**Yapılacak görevler:**
A - Süs bitkileri metnindeki "Memleketimiz iklim şartlarında bitkilerin dinlenme periyodu kış aylarına rastlar." cümlesini İngilizceye çevirin.
B - Lütfen sera ve salon süs bitkileri metnini son cümlesinden itibaren sürdürün.

**Belge alıntısı:**
════════════════════
A- SERA ve SALON SÜS BİTKİLERİ YETİŞTİRİLMESİNE AİT GENEL BİLGİLER

1- Gelişme faktörleri.

Isı, ışık, nispi hava ve toprak rutubeti, besin maddeleri sera ve salon süs bitkileri yetiştiriciliğinde göz önünde bulundurulması gereken başlıca gelişme faktörleridir. Sulama, havalandırma, saksı değiştirme, saksı toprağının gevşetilmesi, yaprakların temizlenmesi ve zararlılarla mücadele ise genel bakım tedbirlerini teşkil eder.

a) Isı ihtiyacı:

Isı bitki gelişmesi ve bitkide fizyolojik olayların vuku bulması için lüzumlu faktörlerden biridir. Tabii yayılış bölgelerine uygun olarak sera ve salon süs bitkilerinin ısı ihtiyaçları da muhteliftir. Memleketimiz iklim şartlarında bitkilerin dinlenme periyodu kış aylarına rastlar. Aynı durum bazı istisnalar olmakla beraber, genellikle sera ve salon süs bitkilerinde de bahis konusudur. Bu devre zarfında bitkinin odun kısımları olgunlaşır, tomurcuklar teşkil olunur. Sun'i şartlarda (ev ve seralarda) yetiştirilmekte olan süs bitkilerinde istirahat periyodunun sağlanmasında, müteakip yılda iyi bir gelişme ve çiçeklenmeyi temin bakımından, zaruret vardır. Aksi halde, yani süs bitkileri kışın muayyen bir ısıdan daha yüksek sıcaklığı haiz yerlerde bulunduruldukları taktirde, bitkiler istirahat devresine giremezler. Bunun neticesinde de bitkinin odun kısımları olgunlaşamaz ve tomurcuk teşkili güçleşir. Bundan başka bitkiler kışın da gelişme halinde olmalarına rağmen, bu mevsimde mevcut ışık şartları gelişmekte olan bitkinin normal ihtiyacını karşılayamaz. Bu ise bitkilerde cılız bir gelişmeye sebep olur. Isı ihtiyaçlarına göre sera ve salon süs bitkilerini genel olarak üç gurupta toplamak mümkündür.
════════════════════
**Kayıtlı veriler:**
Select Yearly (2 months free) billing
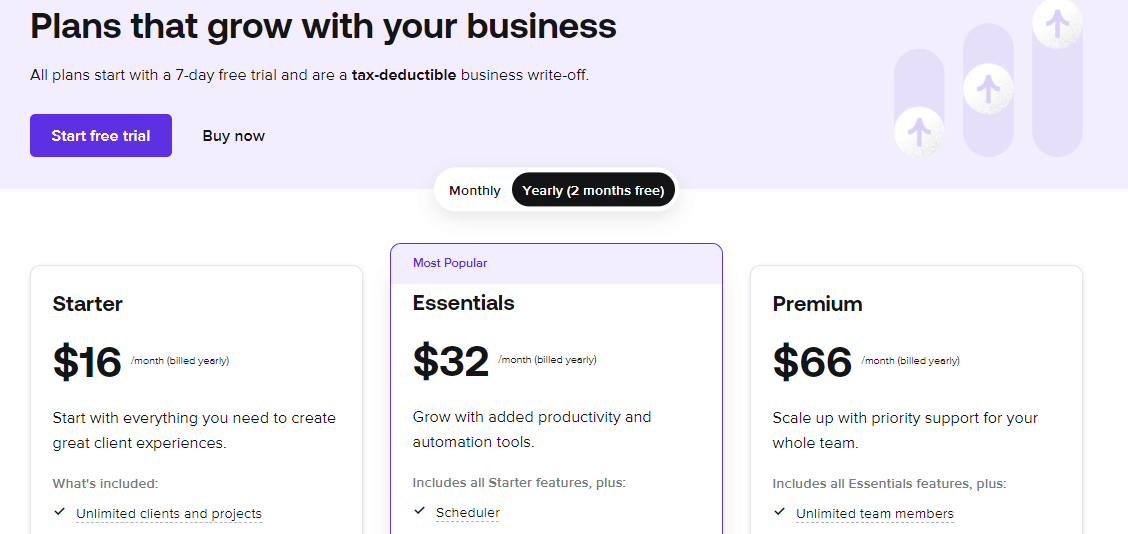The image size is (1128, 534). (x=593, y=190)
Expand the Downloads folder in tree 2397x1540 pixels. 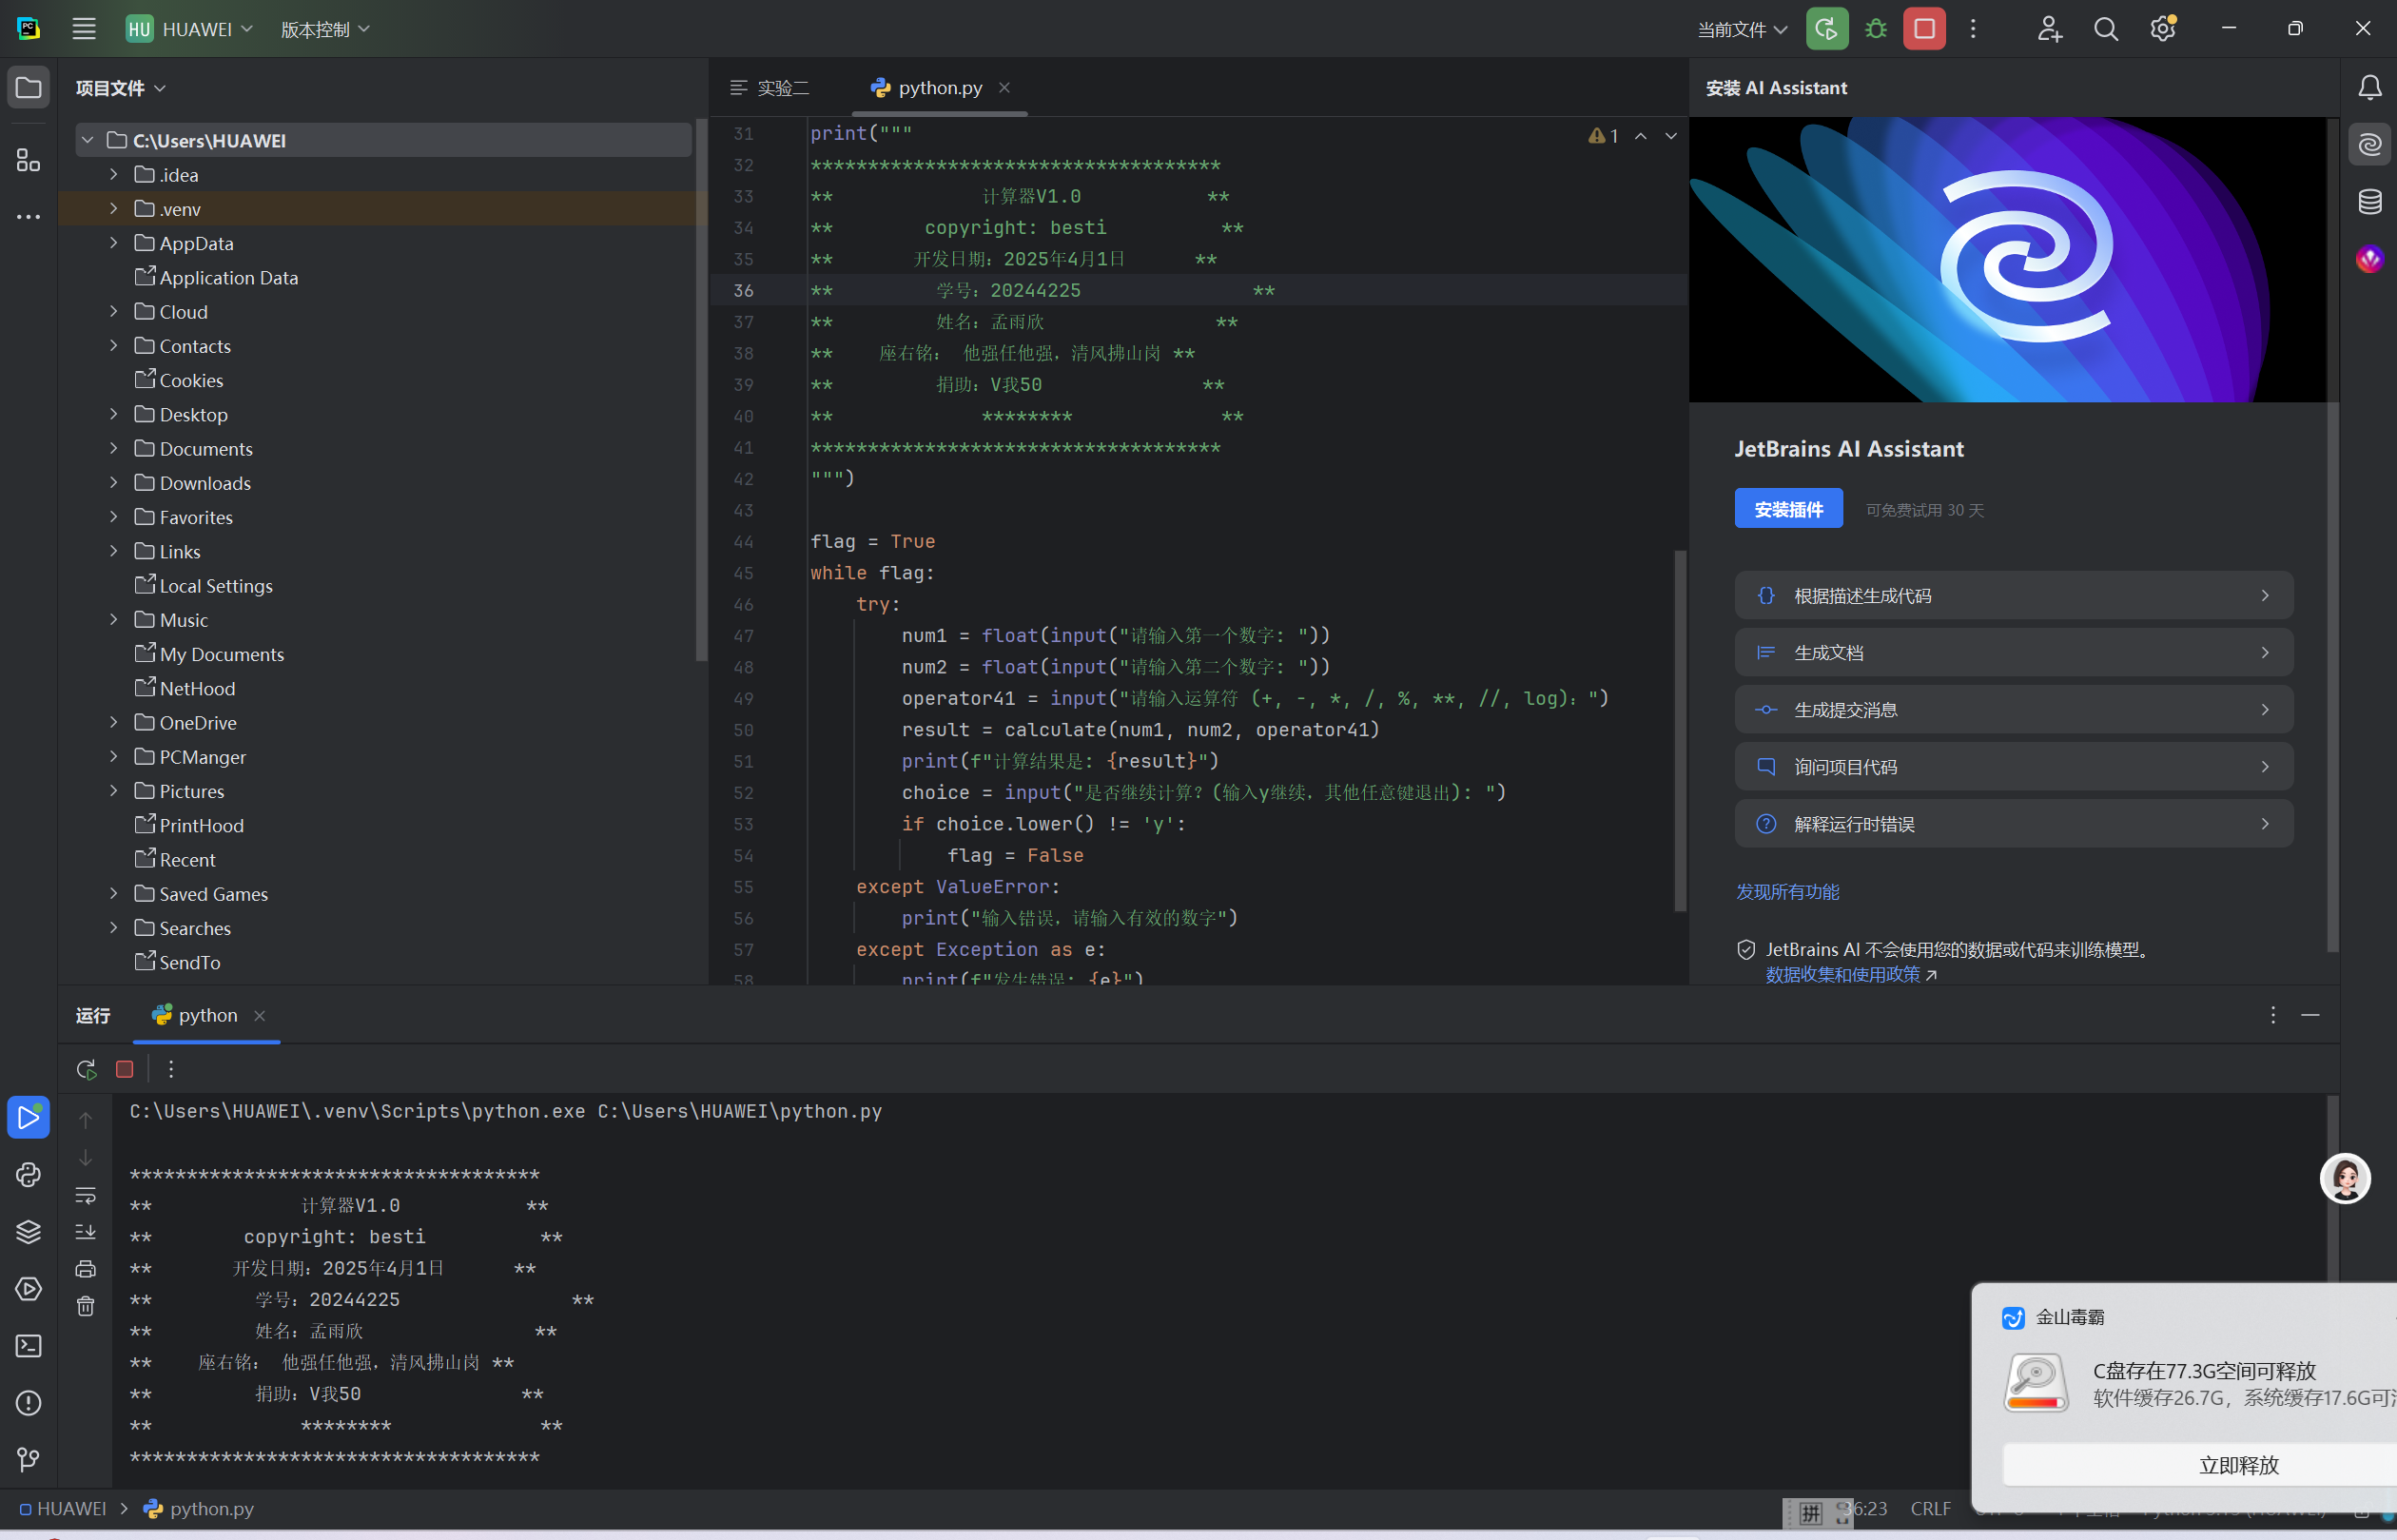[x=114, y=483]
════════════════════
**Görev cevapları:**
A - In the climate conditions of our country, the dormancy period of plants falls in the winter months.

B -
1.Yüksek ısıya ihtiyaç gösteren bitkiler: Tropik veya sıcak sera bitkileri diyebileceğimiz bu bitkiler, kışın 16-20°C yazın ise l8-25°C veya daha yüksek ısıya, genel olarak yüksek nispi rutubet ve ekseriya yarı gölge veya gölge mahallere ihtiyaç gösterirler.

2. Vasat derecede ısıya ihtiyacı olanlar: Mutedil ve ılık sera bitkileri denilen bu süs bitkileri kışın 8 -15°C ısıya ihtiyaç gösterirler. İlkbahar ve yaz aylarında ise çoğu15-18°C veya bunun üstünde ısıyı haiz, aydınlık, havadar sera veya salonlarda ve bir kısmı da bahçede bulundurulurlar.

3. Az ısıya ihtiyacı olanlar: Soğuk sera bitkileri denilen bu bitkiler 5-8°C -istisnai olarak minimum 3 ve maximum lO°C- ısıyı haiz sera ve salonlarda, yazın ise bahçede yetiştirilebilen bitkilerdir. Soğuk sera bitkileri için en uygun yaz ısısı 5-20°C dir.

Sera ve kısmen salonlarda kışın ısı muayyen seviyede tutulabildiği halde, yazın bilhassa salonlarda ısıyı ayarlamak mümkün değildir. Bundan dolayı memleketimiz, özellikle Ege Bölgesi iklim şartlarında soğuk sera bitkilerinin sera ve salonlarda yazın aydınlık veya yarı gölge, serin ve havadar yerlerde veya bahçede aynı şartları haiz mahallerde muhafaza edilmeleri gerekir.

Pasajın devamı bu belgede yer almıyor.